Exercise set
[a] According to the passage on gender roles, what club were the writer's brothers enrolled in?
[b] Using the passage on gender roles, explain why the writer laughed as a teen when someone suggested becoming an engineer.
[c] From the passage on gender roles, extract everything from "So don’t tell" down to "through with it.".

Passage given
[BEGIN]

Now let me talk from my own experience for a moment. I was raised in a conservative evangelical family and religious community, and was taught that men and women had roles that were “different” but “equal in value.” I was taught that this was just how God made people – men were designed to lead and their wives were designed to submit, girls were designed to be homemakers and boys were designed to have careers. I was sent to ballet glass because I wasn’t graceful enough. My brothers, in contrast, were enrolled in robotics club. I was encouraged to think about others’ feelings. My brothers were encouraged to roughhouse and be competitive. The focus of my home life was on raising me to fulfill a particular gender role. And you know what? I didn’t exactly fit that role. It was awkward. I was too competitive. I wasn’t good enough at following while someone else led. I was a tomboy. My mother fretted over all of this. Knowing what was expected of me, I worked to force myself to learn to be nurturing (something I was not good at), to be a good cook and house cleaner, and to learn proper female standards of dress and behavior.

At one point when I was a teen someone suggested to me that I could be an engineer. I had the mind, he told me. I laughed at the suggestion. Me, an engineer? That’s a guy thing! Why in the world would I ever even consider being an engineer? I wasn’t laughing at the suggestion because I was somehow naturally not engineer material. I was laughing at the suggestion because I had been taught that careers are for boys and homemaking is for girls, and even more than that, that engineering was a male career while careers like nursing or teaching were female careers. Of course, there was no legal barrier preventing me from being an engineer. According to “equity feminism,” there was nothing wrong with the fact that I had no desire at all to be an engineer, and indeed, found the idea silly. It was simply natural gender differences. Except that it wasn’t. It was the cultural and social construct of gender I had been painstakingly taught over years that led me to laugh at the idea of being an engineer. And there’s nothing natural about that.

So don’t tell me gender roles aren’t socially constructed. Don’t tell me that there’s nothing amiss with the fact that the vast majority of engineers are men. Don’t tell me that it’s only “natural” that many women should want to be homemakers. Don’t tell me all of that when those things have been been true for as long as they have because people have been socialized as children into filling particular gender roles. Don’t tell me that, because I’ve lived it. I know. I’ve been there, I’ve done that, and I’m so through with it.

[END]

Provided material
[BEGIN]

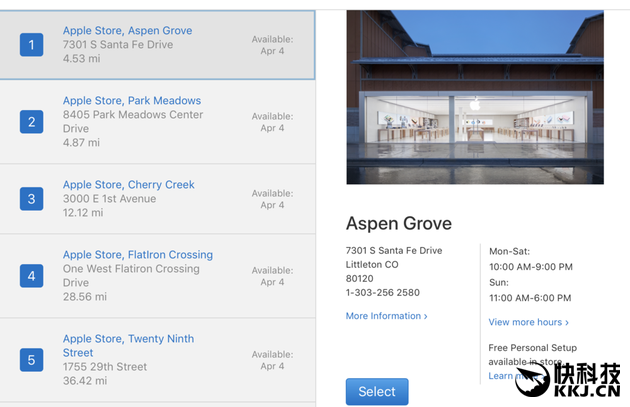Select the Flatiron Crossing 28.56 mi row
This screenshot has height=407, width=630.
(158, 276)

[END]

Responses to the tasks
[a] Robotics club.

[b] The writer had been taught that careers are for boys and homemaking is for girls, and that engineering was a male career while nursing or teaching were female careers. The laugh came from that learned idea of gender, not from being naturally unsuited to engineering.

[c]
So don’t tell me gender roles aren’t socially constructed. Don’t tell me that there’s nothing amiss with the fact that the vast majority of engineers are men. Don’t tell me that it’s only “natural” that many women should want to be homemakers. Don’t tell me all of that when those things have been been true for as long as they have because people have been socialized as children into filling particular gender roles. Don’t tell me that, because I’ve lived it. I know. I’ve been there, I’ve done that, and I’m so through with it.